Forget soccer. Can US beat Japan in a giant robot battle? (+video)
Megabots, a company that seeks to build giant piloted robots for arena combat, has issued a challenge to its Japanese counterpart. They accepted.
Who would prevail in battle between giant robots, the United States or Japan? We may soon find out.
The founders of Megabots Inc, a Boston-based company that is seeking to build a giant, piloted robot for arena combat, has issued a challenge to their Japanese counterpart Suidobashi Heavy Industries, the manufacturer of the four-legged, piloted Kurata robot.
They readily accepted. "We can't let another country win this," said Suidobashi artist Kogoro Kurata, who developed his namesake robot along with roboticist Wataru Yoshizaki, in a video response. "Giant robots are Japanese culture."
Gui Cavalcanti, who last year co-founded Megabots with fellow engineer Matt Oehrlein, says in a phone interview that he was inspired by his love of video games, movies, and the concept of putting people into massive mechanical battle suits, nicknamed “mech suits.”

[Collected data]
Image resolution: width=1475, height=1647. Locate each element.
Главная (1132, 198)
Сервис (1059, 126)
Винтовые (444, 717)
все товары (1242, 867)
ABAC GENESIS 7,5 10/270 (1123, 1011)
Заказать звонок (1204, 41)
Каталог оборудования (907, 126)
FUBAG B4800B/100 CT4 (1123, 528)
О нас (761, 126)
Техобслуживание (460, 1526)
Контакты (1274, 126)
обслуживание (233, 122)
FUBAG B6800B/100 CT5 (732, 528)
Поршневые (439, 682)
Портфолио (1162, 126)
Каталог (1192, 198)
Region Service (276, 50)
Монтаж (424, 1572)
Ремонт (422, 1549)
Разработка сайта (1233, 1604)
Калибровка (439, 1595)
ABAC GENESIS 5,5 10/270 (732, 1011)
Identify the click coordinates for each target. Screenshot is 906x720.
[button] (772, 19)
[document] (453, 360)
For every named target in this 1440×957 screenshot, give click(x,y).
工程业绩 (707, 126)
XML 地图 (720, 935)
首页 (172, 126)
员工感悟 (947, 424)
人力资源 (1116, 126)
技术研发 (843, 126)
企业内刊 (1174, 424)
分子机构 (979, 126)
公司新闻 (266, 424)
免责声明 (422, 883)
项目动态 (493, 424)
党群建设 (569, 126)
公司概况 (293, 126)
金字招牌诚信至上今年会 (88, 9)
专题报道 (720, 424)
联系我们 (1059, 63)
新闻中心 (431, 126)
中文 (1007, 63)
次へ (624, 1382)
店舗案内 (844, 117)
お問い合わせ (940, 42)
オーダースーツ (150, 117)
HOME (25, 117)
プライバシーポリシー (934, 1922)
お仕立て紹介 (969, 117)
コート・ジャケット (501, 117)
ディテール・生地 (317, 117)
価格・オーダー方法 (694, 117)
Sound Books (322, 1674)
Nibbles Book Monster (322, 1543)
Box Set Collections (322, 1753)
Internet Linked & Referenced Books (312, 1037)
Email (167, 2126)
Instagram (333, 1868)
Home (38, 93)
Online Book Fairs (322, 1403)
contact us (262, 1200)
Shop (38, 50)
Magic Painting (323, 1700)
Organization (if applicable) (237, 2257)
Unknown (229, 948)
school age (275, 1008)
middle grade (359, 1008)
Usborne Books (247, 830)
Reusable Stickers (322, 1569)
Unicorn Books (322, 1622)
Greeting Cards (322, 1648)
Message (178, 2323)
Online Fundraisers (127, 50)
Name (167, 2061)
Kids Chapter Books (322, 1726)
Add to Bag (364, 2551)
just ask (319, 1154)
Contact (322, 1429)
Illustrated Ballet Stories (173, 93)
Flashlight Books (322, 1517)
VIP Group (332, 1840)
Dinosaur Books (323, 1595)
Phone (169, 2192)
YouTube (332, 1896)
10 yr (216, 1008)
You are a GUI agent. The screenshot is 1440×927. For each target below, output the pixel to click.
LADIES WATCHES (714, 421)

Instructions:
(a) According to the article on the US–Japan giant robot challenge, in which city is Megabots based?
(b) Repeat word for word the part of the article on the US–Japan giant robot challenge that begins with the words containing "Megabots, a company" and ends with "soon find out.".

Answers by item number:
(a) Boston

(b)
Megabots, a company that seeks to build giant piloted robots for arena combat, has issued a challenge to its Japanese counterpart. They accepted.
Who would prevail in battle between giant robots, the United States or Japan? We may soon find out.